Self-updating scripts

Updates: Philip Tellis deployed this as part of Log-Normal’s snippet and found two problems. One is fixed and the other is still being investigated:
The previous code had a race condition when beacon.js called document.body.appendChild before BODY existed. This was fixed.
Some users reported the update.php iframe was opened in a new tab in IE8. I can’t repro this bug but am investigating.
Analyzing your site using Page Speed or YSlow often produces lower scores than you might expect due to 3rd party resources with short cache times. 3rd party snippet owners use short cache times so that users receive updates in a timely fashion, even if this means slowing down the site owner’s page.

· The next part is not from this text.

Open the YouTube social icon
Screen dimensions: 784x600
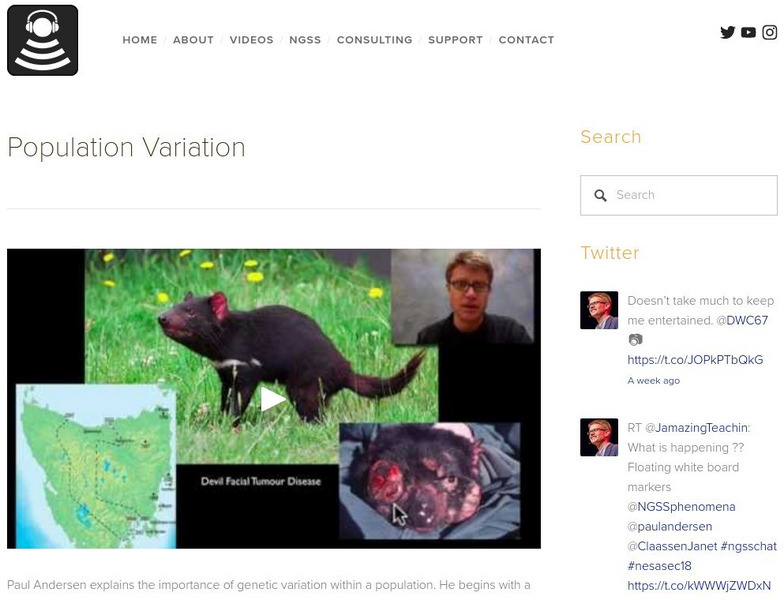pyautogui.click(x=748, y=32)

Stoyan and I were discussing this and wondered if there was a way to have longer cache times and update resources when necessary. We came up with a solution. It’s simple and reliable. Adopting this pattern will reduce unnecessary HTTP requests resulting in faster pages and happier users, as well as better Page Speed and YSlow scores.

Long cache & revving URLs
Caching is an important best practice for making websites load faster. (If you’re already familiar with caching and 304s you may want to skip to the self-updating section.) Caching is easily achieved by giving resources an expiration date far in the future using the Cache-Control response header. For example, this tells the browser that the response can be cached for 1 year:

Cache-Control: max-age=31536000
But what happens if you make changes to the resource before the year is over? Users who have the old version in their cache won’t get the new version until the resource expires, meaning it would take 1 year to update all users. The simple answer is for the developer to change the resource’s URL. Often this is done by adding a “fingerprint” to the path, such as the source control version number, file timestamp, or checksum. Here’s an example for a script from Facebook:

http://static.ak.fbcdn.net/rsrc.php/v1/yx/r/N-kcJF3mlg6.js
It’s likely that if you compare the resource URLs for major websites over time you’ll see these fingerprints changing with each release. Using the HTTP Archive we see how the URL changes for Facebook’s main script:

http://static.ak.fbcdn.net/rsrc.php/v1/y2/r/UVaDehc7DST.js (March 1)
http://static.ak.fbcdn.net/rsrc.php/v1/y-/r/Oet3o2R_9MQ.js (March 15)
http://static.ak.fbcdn.net/rsrc.php/v1/yS/r/B-e2tX_mUXZ.js (April 1)
http://static.ak.fbcdn.net/rsrc.php/v1/yx/r/N-kcJF3mlg6.js (April 15)
Facebook sets a 1 year cache time for this script, so when they make changes they rev the URL to make sure all users get the new version immediately. Setting long cache times and revving the URL is a common solution for websites focused on performance. Unfortunately, this isn’t possible when it comes to 3rd party snippets.

Snippets don’t rev
Revving a resource’s URL is an easy solution for getting updates to the user when it comes to the website’s own resources. The website owner knows when there’s an update and since they own the web page they can change the resource URL.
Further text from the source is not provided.